CHAFIN (CHAFFIN), Thomas (1650-91), of Chettle, Dorset.
Available from Boydell and Brewer
Family and Education
b. 15 July 1650, 2nd surv. s. of Thomas Chafin† of Chettle by 2nd w. Amphillis, da. of Laurence Hyde of Heale, Wilts. and coh. to her gt.-gdfa. Richard White of Alton, Hants. educ. Magdalen Hall, Oxf. 1666. m. 23 Jan. 1674, Anne, da. of John Penruddock of Compton Chamberlayne, Wilts., 5s. (2 d.v.p.) 6da. suc. bro. 1660.1
J.p. Dorset 1678-June 1688, Nov. 1688-d., capt. of militia ft. by 1679-Feb. 1688, major Oct. 1688-d.; freeman, Poole 1679, Salisbury 1683; commr. for assessment, Dorset, Poole, Wilts. and Salisbury 1679-80, Dorset and Som. 1689-90; dep. lt. Dorset 1680-Feb. 1688, Oct. 1688-d.2
Commr. for drowned lands 1690.3
Chafin’s family was of Wiltshire origin, producing a Member for Salisbury in 1475. The Dorset branch was established in Elizabethan times, and Chafin’s grandfather was elected for Bridport in 1628. His father, a royalist commissioner, valued his estate in his composition at £500 p.a. By his marriage, incidentally a very happy one, to the daughter of the leader of the Cavalier rising in 1655, Chafin strengthened his royalist background and his family connexions.4
Chafin was recommended to the corporation of Poole by Thomas Strangways and sat in the three Exclusion Parliaments. Shaftesbury regarded his political attitude as doubtful, but he was marked as a country Member on Huntingdon’s list. In 1679 he was named only to the committee of elections and privileges, but he voted for the exclusion bill. After re-election to the second Exclusion Parliament he was one of the Members appointed to receive information about the Popish Plot on 13 Nov. 1680, but on 8 Jan. 1681 he was granted leave of absence. He left no trace on the records of the Oxford Parliament or James II’s Parliament.5
Chafin’s regiment was not involved in the rout of the Dorset militia at Bridport in 1685, but Chafin and his friend Thomas Erle fought as volunteers at Sedgemoor. After the battle they were presented to the King by John Churchill II, but no tangible acknowledgment of their services was offered. He gave negative answers on the repeal of the Test Act and Penal Laws, lost office, and probably assisted Erle in the Revolution.6
Chafin’s electoral expenses in 1689 must have been heavy. He first stood for Poole, where he was involved in a double return with Sir Nathaniel Napier. The elections committee found in Chafin’s favour, but their recommendation was reversed by the House, to whom ‘Mr Chafin was obnoxious ... being a notorious Tory’. Then in December Chafin stood for Dorchester at a by-election, and defeated Nathaniel Bond. His opponent petitioned, but the committee made no report before the dissolution of the Convention. Chafin was allowed to sit, though he was not named to any committee. On 29 Jan. 1690 he wrote to his wife:
The Parliament is prorogued, and most are of the opinion it will be dissolved. ... Mr Freke [Thomas Freke I] went down this day; I shall stay here till next week, partly by his direction, and partly by my own inclination. ... The prick-eared party are much troubled at this prorogation; things seem of better complexion here than formerly.

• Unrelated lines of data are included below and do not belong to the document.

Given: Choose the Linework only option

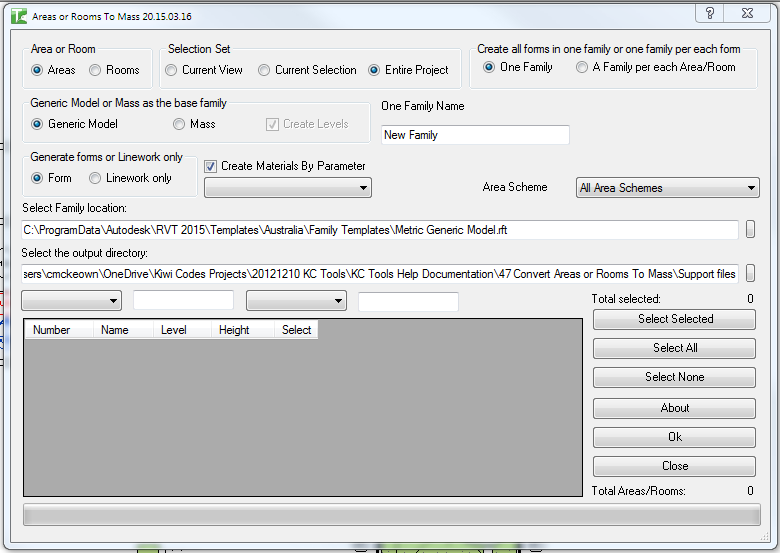Looking at the screenshot, I should (x=96, y=178).
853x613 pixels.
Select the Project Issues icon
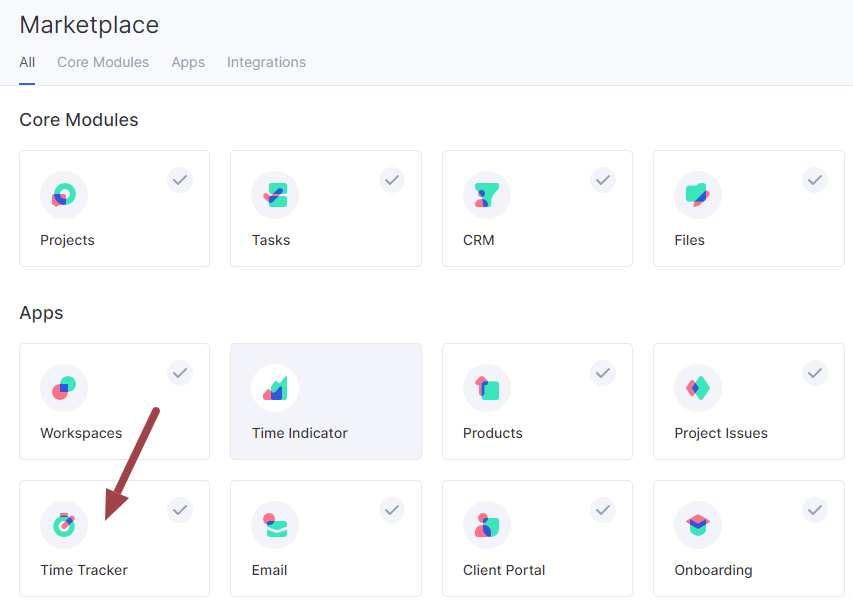pos(698,388)
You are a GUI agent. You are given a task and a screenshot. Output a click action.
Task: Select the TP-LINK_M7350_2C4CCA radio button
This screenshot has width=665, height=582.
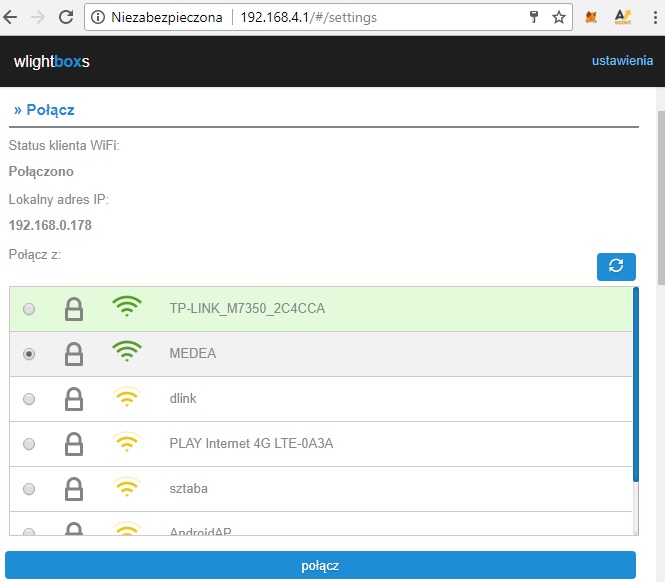(29, 309)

Chafin sat for Hindon in the next Parliament, but died on 17 Jan. 1691, and was buried at Chettle. Two of his sons sat for the county as Tories.7
Ref Volumes: 1660-1690
Author: John. P. Ferris
- 1. VCH Hants, ii. 477; Hutchins, Dorset, iii. 570; St. Andrew Undershaft par. reg.
- 2. CSP Dom. 1679-80, p. 61; Hoare, Wilts. Salisbury, 478; Hutchins, i. 24; Poole archives, B17; Churchill College, Cambridge, Erle-Drax mss.
- 3. Cal. Treas. Bks. ix. 794.
- 4. SP23/179/264-274.
- 5. Dorset RO, D124, Strangways to Poole corp. 29 Jan. 1679.
- 6. Hutchins, iii. 566.
- 7. J. Sydenham, Hist. Poole, 263; CJ, x. 13, 24; Hutchins, iii. 566.